Session Model

UX-first session model for an internal tool — bookkeeping, not consent. Auto-creation on first action, tabId as primary key, multi-session semantics, and the lifecycle events that terminate a session.

Why a session model

BUA is an internal tool. Sessions are bookkeeping for debugger-attach lifecycle + audit, not consent tokens. There is no TTL, no approval step, no “Trust this site” flow. A session exists on a tab from the moment the agent first acts there, and ends when the lifecycle says so (tab closed, user idle, user-stopped, blocklisted).

The extension still enforces one hard boundary: a domain blocklist, checked before every action. Everything else is recorded (audit log) but not gated.

Session shape

interface ActiveSession {
  tabId: number;        // primary key
  domain: string;       // current domain (updated silently on navigation)
  startedAt: number;    // epoch ms of creation
  lastActionAt: number; // epoch ms of most recent action dispatch
  actionCount: number;
}

Persisted in chrome.storage.local under activeSessions. Writes are serialized via an in-memory promise chain (withSessionWriteLock) — chrome.storage.local has no CAS, so concurrent mutations would clobber each other without the lock.

Session identity

Sessions are keyed by tabId, not by domain. A single domain can host multiple concurrent sessions when the site is open on more than one tab. This is intentional: it lets the agent work on its own isolated tab (in the BUA window) while the user continues browsing the same domain on their own tab.

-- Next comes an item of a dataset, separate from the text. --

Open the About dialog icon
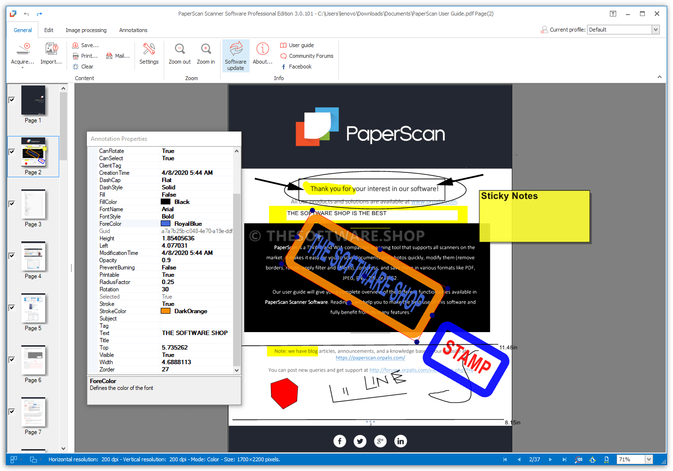This screenshot has height=471, width=673. pos(262,50)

CDP commands target a specific tabId, so actions on one session never bleed into the other. The popup lists every active session with its tabId so the user can stop one without affecting siblings on the same domain.

Disambiguation when the agent omits tabId

Most actions (click, type, extract, …) accept an optional tabId. If it’s omitted, the extension picks in this order:

  1. Any BUA-owned session (the agent’s own tabs are always safe targets).
  2. A user-owned session only if it’s the one and only candidate.
  3. Otherwise, fails with session_not_found listing the candidates so the agent retries with an explicit tabId.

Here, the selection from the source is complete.